ASSIGNMENT - Reproduce the following records exactly from the line containing "Expand the LIBERTY" onward, ending with the last line and including it.

Stored data:
________________

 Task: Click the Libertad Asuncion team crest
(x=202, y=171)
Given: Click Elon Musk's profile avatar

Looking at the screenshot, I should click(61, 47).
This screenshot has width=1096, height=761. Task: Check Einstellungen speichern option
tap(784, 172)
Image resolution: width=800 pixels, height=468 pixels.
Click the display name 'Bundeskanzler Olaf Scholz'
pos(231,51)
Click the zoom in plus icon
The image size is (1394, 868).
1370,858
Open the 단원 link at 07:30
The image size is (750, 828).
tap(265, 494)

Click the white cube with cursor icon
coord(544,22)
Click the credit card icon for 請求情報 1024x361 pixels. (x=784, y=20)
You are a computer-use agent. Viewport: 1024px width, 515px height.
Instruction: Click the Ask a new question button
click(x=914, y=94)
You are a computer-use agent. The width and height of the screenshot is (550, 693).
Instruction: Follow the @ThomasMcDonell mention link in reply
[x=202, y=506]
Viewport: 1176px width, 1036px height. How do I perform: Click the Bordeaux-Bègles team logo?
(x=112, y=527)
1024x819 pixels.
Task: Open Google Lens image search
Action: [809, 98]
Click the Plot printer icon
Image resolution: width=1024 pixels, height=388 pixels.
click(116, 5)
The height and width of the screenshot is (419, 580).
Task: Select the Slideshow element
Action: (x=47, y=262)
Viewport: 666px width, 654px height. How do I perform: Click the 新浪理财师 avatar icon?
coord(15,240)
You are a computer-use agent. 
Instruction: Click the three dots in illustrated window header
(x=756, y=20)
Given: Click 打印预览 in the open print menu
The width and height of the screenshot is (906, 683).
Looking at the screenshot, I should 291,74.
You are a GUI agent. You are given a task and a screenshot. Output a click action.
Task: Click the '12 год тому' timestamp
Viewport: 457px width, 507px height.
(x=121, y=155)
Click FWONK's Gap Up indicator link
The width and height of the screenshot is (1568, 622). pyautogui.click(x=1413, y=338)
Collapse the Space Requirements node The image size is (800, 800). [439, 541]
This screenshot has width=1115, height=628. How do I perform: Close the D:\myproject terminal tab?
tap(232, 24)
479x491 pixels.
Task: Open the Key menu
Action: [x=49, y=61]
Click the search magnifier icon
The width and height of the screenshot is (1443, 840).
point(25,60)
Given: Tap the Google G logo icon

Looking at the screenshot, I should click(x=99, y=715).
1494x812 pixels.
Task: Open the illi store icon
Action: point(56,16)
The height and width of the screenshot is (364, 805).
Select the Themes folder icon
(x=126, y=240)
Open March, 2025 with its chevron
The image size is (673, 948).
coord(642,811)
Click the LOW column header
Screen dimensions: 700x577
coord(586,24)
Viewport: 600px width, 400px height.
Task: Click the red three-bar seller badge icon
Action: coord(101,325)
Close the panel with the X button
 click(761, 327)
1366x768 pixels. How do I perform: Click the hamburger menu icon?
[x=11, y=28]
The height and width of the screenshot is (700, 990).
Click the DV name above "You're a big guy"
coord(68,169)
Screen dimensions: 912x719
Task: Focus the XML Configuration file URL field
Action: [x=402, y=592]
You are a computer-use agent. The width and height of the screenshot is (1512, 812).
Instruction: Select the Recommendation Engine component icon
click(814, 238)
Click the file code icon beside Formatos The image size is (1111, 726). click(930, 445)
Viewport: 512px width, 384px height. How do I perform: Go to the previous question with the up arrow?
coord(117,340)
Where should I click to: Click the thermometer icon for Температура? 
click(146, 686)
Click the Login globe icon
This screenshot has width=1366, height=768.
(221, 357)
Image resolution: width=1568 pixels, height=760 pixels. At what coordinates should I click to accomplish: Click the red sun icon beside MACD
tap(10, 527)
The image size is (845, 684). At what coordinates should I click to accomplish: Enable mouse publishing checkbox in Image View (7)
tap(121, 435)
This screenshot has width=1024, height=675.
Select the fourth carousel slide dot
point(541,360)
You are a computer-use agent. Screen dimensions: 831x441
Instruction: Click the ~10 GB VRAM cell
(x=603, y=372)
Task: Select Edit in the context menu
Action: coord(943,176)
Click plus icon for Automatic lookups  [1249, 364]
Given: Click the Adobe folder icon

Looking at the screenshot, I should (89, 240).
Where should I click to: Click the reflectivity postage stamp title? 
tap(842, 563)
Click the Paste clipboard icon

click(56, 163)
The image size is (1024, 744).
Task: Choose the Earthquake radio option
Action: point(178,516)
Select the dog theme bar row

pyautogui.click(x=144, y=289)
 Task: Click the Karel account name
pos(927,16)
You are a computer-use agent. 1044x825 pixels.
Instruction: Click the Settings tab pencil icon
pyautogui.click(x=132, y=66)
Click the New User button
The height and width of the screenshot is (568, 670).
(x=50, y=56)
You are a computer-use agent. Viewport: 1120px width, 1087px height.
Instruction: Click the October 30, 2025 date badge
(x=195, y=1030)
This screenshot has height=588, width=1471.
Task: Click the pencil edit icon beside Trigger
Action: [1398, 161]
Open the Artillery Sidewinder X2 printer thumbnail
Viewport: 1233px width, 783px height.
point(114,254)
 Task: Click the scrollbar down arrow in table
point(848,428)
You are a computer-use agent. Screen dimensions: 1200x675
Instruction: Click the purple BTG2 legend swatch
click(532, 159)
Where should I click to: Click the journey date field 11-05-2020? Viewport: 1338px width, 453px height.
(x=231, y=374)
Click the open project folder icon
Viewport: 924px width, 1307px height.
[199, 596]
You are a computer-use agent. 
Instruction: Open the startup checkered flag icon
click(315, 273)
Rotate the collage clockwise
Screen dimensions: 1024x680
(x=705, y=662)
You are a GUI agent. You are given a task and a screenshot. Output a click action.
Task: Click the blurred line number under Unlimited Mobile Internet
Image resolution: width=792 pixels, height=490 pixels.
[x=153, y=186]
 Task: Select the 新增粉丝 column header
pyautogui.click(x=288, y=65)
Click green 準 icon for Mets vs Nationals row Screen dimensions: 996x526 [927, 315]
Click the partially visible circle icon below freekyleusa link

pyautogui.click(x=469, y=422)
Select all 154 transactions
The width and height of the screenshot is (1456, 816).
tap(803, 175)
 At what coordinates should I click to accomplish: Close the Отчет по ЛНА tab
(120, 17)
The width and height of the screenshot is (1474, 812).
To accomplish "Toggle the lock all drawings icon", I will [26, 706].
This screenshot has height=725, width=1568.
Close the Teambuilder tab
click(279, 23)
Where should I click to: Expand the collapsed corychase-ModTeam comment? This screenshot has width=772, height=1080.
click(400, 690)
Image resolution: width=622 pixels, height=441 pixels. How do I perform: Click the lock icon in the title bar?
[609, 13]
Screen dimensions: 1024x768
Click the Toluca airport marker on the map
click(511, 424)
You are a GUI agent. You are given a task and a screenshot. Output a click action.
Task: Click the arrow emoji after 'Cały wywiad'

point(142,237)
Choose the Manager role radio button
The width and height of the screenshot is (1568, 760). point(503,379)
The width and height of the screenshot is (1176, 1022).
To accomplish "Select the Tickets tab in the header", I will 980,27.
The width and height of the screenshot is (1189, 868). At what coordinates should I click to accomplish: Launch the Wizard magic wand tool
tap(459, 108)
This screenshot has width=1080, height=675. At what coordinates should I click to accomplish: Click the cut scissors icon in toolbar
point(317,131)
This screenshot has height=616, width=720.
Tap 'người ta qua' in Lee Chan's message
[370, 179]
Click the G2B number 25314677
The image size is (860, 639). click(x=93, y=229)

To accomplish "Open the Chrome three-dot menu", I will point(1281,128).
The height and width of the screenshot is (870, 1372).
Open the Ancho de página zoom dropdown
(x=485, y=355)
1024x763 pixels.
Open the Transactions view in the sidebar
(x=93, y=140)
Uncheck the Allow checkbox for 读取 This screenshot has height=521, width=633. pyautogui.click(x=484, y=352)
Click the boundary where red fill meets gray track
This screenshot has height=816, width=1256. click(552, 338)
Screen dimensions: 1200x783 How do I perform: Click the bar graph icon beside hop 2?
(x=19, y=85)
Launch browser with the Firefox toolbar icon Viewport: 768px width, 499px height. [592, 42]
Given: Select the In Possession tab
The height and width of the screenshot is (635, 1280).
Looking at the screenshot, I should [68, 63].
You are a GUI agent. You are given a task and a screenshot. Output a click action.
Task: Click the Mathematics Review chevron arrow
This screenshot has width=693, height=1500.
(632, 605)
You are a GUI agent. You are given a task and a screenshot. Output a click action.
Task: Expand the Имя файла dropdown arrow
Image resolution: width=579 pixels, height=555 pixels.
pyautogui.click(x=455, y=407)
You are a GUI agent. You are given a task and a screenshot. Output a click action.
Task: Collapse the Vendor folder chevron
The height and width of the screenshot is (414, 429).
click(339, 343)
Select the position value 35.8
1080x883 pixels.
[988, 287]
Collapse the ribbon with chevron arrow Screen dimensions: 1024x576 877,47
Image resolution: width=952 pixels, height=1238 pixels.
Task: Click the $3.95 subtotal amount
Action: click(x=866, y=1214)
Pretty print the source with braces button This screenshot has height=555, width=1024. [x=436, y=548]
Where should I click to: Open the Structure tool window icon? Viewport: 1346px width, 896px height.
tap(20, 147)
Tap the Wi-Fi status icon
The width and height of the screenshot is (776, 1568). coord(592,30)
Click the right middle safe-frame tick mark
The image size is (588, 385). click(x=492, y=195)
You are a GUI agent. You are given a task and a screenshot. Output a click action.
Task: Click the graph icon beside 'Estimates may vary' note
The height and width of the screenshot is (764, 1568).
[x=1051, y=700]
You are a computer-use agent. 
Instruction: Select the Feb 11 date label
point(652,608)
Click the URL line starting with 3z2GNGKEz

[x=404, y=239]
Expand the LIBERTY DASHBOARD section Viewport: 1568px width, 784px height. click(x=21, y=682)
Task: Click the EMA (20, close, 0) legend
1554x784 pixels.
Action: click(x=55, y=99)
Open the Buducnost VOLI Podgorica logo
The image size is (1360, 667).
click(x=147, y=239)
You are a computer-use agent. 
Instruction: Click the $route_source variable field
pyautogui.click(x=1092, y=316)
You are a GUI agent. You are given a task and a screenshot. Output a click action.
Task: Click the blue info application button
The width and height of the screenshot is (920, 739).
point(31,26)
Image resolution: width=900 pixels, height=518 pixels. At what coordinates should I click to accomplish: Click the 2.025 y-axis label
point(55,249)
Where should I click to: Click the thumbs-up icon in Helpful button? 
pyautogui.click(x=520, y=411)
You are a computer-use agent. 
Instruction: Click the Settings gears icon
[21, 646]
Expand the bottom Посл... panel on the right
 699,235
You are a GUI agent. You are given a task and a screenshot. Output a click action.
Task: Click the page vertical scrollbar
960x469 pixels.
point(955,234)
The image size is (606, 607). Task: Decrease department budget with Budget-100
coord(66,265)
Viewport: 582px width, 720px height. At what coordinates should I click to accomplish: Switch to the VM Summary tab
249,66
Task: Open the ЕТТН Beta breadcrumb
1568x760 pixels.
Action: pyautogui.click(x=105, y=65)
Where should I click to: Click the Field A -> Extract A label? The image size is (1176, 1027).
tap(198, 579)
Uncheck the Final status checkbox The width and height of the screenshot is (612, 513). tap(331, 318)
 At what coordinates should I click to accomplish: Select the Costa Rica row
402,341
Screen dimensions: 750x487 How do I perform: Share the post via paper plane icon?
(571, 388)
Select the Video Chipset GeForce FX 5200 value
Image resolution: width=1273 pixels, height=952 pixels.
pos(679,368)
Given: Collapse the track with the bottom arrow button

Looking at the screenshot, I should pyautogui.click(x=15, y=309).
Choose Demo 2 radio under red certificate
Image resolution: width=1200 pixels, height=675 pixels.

________________

TASK RESPONSE -
Expand the LIBERTY DASHBOARD section Viewport: 1568px width, 784px height. click(x=21, y=682)
Task: Click the EMA (20, close, 0) legend
1554x784 pixels.
Action: click(x=55, y=99)
Open the Buducnost VOLI Podgorica logo
The image size is (1360, 667).
click(x=147, y=239)
You are a computer-use agent. 
Instruction: Click the $route_source variable field
pyautogui.click(x=1092, y=316)
You are a GUI agent. You are given a task and a screenshot. Output a click action.
Task: Click the blue info application button
The width and height of the screenshot is (920, 739).
point(31,26)
Image resolution: width=900 pixels, height=518 pixels. At what coordinates should I click to accomplish: Click the 2.025 y-axis label
point(55,249)
Where should I click to: Click the thumbs-up icon in Helpful button? 
pyautogui.click(x=520, y=411)
You are a computer-use agent. 
Instruction: Click the Settings gears icon
[21, 646]
Expand the bottom Посл... panel on the right
 699,235
You are a GUI agent. You are given a task and a screenshot. Output a click action.
Task: Click the page vertical scrollbar
960x469 pixels.
point(955,234)
The image size is (606, 607). Task: Decrease department budget with Budget-100
coord(66,265)
Viewport: 582px width, 720px height. At what coordinates should I click to accomplish: Switch to the VM Summary tab
249,66
Task: Open the ЕТТН Beta breadcrumb
1568x760 pixels.
Action: pyautogui.click(x=105, y=65)
Where should I click to: Click the Field A -> Extract A label? The image size is (1176, 1027).
tap(198, 579)
Uncheck the Final status checkbox The width and height of the screenshot is (612, 513). tap(331, 318)
 At what coordinates should I click to accomplish: Select the Costa Rica row
402,341
Screen dimensions: 750x487 How do I perform: Share the post via paper plane icon?
(571, 388)
Select the Video Chipset GeForce FX 5200 value
Image resolution: width=1273 pixels, height=952 pixels.
pos(679,368)
Given: Collapse the track with the bottom arrow button

Looking at the screenshot, I should pyautogui.click(x=15, y=309).
Choose Demo 2 radio under red certificate
Image resolution: width=1200 pixels, height=675 pixels.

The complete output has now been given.